## Problem 2

_Back ground functions_

In [113]:
#implement the activation function
def act_func(x, type):
    """
    Compute the activation function for a given type.

    Parameters:
    - x (numpy.ndarray): Input data.
    - type (str): Type of activation function ('sigmoid' or 'ReLU').

    Returns:
    - numpy.ndarray: Output of the activation function.
    """
    if type == "sigmoid":
        # Compute the sigmoid activation function: 1 / (1 + exp(-x))
        return 1 / (1 + np.exp(-x))
    if type == "ReLU":
        # Compute the ReLU activation function: max(0, x)
        return np.maximum(0, x)

    
#get H's [sigma(WX + b)] and the Z's [WX + b]
def feed_forward(X, nl, act:list, parameters: dict):
    """
    Perform the feedforward pass through the neural network.

    Parameters:
    - X (numpy.ndarray): Input data.
    - nl (int): Number of layers in the neural network.
    - act (list): List of activation functions for each layer.
    - parameters (dict): Dictionary containing the parameters of the neural network.

    Returns:
    - forward: Dictionary containing the forward pass computations (ZL and HL)
    """
    p = parameters
    forward = {}
    forward["H0"] = X  # Input layer is the initial value of H0
    L = nl 
    for l in range(1, L + 1):
        # Calculate the linear transformation Zl = Wl * Hl-1 + Bl
        forward["Z" + str(l)] = np.dot(p["W" + str(l)], forward["H" + str(l - 1)]) \
                               + p["B" + str(l)]
        # Apply the activation function to compute Hl
        forward["H" + str(l)] = act_func(forward["Z" + str(l)], act[l-1])
    return forward

### Part 1a

In [None]:
def MSE(y, y_pred, lambd: float, parameters: list):
    """
    Calculate the Mean Squared Error (MSE) loss function 
    with L2 penalty (Ridge Regression).

    Parameters:
    - y (numpy.ndarray): The true target values.
    - y_pred (numpy.ndarray): The predicted values.
    - lambd (float): The regularization parameter for the L2 penalty.
    - parameters (dict): A dictionary containing the parameters of the neural network.

    Returns:
    - MSE (float): The MSE loss with L2 penalty.
    """
    # Calculate L2 penalty (sum of squares of all parameters)
    # For each layer, square the parameters and then sum their sums
    # parameters.values() returns the value for each key in the dict
    L2_penalty = np.sum([np.sum(param**2) for param in parameters.values()])
    # Compute MSE with L2 penalty
    MSE = (1/2) * np.linalg.norm(y - y_pred)**2 + lambd * L2_penalty
    return MSE

def Cross_entropy(y, y_pred, lambd: float, parameters: list):
    """
    TO DO: Compute the cross entropy loss
    """

### Part 1b

__To do__... math derivation

In [115]:
def MSE_grad_wrt_y_pred(y,y_pred):
    """
    Calculate the gradient of the Mean Squared Error (MSE) loss function 
    with respect to the predicted value (last output of neural network)

▶ GOALS
1. In the neural network notebook, which two activation types does act_func handle?
2. Resume the neural network notebook after its last line.

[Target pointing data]
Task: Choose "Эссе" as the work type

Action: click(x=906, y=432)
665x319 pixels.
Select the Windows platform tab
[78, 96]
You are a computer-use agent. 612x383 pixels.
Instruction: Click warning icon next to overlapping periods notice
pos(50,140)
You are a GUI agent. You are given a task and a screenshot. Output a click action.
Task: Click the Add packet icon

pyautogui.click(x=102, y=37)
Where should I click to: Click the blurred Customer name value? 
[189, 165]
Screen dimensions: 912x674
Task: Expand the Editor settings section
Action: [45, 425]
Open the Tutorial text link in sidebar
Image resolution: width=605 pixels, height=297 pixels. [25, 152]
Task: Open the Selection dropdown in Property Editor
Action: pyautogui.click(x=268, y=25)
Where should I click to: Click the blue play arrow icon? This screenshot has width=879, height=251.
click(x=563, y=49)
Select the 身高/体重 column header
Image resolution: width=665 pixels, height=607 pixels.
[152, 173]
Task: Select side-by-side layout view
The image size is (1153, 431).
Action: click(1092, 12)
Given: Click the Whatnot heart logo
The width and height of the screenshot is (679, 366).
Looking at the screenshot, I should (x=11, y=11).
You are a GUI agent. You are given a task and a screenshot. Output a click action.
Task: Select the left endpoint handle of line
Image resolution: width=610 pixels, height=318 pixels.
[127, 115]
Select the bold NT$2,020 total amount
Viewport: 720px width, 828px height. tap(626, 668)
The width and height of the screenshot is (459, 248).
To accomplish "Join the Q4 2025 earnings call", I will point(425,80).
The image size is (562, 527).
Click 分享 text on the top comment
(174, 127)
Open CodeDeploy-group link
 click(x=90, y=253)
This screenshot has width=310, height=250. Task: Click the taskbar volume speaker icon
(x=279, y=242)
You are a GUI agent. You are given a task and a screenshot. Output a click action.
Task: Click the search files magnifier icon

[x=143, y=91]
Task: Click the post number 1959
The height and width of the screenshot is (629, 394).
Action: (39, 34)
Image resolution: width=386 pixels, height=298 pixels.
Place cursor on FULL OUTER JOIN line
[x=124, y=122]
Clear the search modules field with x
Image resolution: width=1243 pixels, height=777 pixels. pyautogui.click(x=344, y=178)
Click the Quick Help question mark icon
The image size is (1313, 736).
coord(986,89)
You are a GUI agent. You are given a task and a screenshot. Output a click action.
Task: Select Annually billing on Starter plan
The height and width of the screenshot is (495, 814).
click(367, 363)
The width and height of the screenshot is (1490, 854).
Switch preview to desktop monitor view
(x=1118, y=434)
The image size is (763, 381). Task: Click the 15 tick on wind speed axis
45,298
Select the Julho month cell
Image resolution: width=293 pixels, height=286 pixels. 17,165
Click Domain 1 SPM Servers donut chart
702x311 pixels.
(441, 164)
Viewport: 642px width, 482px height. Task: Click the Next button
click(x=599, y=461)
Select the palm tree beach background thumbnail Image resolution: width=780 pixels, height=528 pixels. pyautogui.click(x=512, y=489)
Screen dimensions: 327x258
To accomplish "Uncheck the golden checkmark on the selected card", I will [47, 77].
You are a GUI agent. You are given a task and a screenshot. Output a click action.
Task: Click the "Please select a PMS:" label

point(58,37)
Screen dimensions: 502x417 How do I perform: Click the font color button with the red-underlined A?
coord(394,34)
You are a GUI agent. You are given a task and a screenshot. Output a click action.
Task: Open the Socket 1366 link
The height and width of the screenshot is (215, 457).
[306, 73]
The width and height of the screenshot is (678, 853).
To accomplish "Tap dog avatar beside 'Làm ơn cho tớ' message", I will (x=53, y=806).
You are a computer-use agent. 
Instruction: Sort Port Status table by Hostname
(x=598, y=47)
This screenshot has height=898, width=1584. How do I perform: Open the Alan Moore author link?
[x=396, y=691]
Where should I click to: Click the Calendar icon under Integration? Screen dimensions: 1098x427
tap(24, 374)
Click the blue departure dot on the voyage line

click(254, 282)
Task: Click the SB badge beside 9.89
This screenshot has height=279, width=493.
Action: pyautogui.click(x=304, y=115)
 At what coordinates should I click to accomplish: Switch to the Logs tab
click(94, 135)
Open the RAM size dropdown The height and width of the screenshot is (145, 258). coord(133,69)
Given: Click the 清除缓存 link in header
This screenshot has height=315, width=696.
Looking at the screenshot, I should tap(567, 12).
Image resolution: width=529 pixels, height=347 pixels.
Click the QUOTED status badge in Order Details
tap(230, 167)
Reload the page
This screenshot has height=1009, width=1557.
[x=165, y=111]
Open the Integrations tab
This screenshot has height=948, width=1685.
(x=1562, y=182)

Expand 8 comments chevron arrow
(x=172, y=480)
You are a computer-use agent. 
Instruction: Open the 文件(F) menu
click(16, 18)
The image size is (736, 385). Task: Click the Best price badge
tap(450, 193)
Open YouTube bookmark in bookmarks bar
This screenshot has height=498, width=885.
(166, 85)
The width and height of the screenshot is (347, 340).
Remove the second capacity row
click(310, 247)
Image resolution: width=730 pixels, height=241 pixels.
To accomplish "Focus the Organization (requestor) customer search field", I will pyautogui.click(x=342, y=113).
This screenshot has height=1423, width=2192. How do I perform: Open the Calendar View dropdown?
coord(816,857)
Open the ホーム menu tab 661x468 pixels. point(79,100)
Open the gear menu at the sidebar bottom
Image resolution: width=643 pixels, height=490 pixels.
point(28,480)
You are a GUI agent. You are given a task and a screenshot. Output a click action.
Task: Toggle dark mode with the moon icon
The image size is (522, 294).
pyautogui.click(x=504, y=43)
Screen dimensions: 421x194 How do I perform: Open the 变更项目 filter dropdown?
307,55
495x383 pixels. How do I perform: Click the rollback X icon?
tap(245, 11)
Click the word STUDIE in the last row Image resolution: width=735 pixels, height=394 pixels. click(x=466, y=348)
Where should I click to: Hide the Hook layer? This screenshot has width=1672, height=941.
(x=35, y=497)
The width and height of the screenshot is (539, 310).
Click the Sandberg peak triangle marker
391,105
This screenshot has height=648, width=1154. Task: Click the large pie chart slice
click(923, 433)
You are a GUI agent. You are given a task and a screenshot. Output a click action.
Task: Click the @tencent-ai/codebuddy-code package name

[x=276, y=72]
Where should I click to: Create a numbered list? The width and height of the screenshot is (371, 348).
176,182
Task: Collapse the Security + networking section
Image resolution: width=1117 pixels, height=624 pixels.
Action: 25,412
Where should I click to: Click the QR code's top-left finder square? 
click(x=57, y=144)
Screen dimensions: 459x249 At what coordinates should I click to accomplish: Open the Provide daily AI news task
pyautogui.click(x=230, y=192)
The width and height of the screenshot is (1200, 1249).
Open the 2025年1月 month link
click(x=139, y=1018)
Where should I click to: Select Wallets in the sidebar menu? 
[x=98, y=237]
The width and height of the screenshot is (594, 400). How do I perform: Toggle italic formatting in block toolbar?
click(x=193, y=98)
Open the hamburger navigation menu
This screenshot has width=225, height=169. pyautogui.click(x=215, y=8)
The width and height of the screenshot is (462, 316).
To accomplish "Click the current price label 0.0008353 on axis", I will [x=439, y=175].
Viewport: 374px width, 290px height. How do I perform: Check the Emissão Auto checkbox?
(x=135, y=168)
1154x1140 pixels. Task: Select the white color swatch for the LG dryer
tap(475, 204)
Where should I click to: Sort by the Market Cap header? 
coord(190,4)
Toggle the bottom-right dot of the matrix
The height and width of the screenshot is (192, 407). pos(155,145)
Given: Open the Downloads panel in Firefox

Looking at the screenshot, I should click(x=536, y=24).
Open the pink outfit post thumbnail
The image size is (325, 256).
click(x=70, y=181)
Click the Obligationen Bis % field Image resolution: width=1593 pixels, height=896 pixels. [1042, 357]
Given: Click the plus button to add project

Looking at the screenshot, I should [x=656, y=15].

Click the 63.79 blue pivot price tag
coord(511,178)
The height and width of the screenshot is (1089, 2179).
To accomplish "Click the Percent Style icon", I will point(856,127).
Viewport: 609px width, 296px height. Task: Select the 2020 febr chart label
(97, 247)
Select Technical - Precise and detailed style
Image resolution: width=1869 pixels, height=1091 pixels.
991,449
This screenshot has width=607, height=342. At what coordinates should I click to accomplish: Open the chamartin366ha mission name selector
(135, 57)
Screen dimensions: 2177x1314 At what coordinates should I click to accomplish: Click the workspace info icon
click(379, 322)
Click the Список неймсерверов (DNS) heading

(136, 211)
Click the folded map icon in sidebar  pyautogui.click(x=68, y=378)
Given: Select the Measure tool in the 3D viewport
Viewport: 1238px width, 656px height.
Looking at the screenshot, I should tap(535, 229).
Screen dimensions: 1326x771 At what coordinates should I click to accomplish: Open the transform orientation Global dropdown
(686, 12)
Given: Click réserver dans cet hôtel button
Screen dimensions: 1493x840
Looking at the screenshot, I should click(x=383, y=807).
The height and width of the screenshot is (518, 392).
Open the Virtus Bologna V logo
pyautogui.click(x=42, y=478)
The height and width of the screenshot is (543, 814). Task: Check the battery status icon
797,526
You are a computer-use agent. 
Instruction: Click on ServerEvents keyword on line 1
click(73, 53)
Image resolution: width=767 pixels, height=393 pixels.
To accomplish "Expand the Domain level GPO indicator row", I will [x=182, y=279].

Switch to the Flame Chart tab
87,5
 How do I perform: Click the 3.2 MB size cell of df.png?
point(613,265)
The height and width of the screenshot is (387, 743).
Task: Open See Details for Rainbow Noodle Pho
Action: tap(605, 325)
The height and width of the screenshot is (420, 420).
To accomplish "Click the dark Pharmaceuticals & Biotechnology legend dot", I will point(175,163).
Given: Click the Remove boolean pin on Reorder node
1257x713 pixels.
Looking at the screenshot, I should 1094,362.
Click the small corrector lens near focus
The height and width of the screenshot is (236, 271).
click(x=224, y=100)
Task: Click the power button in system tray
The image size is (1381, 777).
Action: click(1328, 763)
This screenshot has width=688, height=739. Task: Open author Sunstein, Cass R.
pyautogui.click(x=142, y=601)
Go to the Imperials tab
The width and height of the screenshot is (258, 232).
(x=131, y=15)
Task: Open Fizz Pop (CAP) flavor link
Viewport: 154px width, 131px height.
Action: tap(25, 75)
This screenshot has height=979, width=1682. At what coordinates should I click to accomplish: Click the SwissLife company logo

▶ RESULTS FOR THE EXERCISE
1. Sigmoid and ReLU.

2.
    Parameters:
    - y (numpy.ndarray): The true target values.
    - y_pred (numpy.ndarray): The predicted values.

    Returns:
    - numpy.ndarray: The gradient of the MSE loss with respect to the predicted values.
    """
    mse_grad = (y_pred - y)
    return mse_grad


def Cross_entrpy_grad_wrt_y_pred(y,y_pred):
    """
    Calculate the gradient of the cross entropy loss with L2 penalty 
    """
    

### Part 2a

In [None]:
def act_derivative(type, Zl):
    """
    Compute the derivative of the activation function with respect to its input.
    
    Parameters:
    - activation (str): Type of activation function ('sigmoid' or 'ReLU').
    - Zl (numpy.ndarray): Input array to the activation function (pre-activation values).

    Returns:
    - numpy.ndarray: Derivative of the activation function evaluated at Zl.
    """
    if type == "sigmoid":
        # Compute the sigmoid of Zl
        sigmoid = 1 / (1 + np.exp(-Zl))
        # Compute the derivative of the sigmoid function
        derivative = sigmoid * (1 - sigmoid)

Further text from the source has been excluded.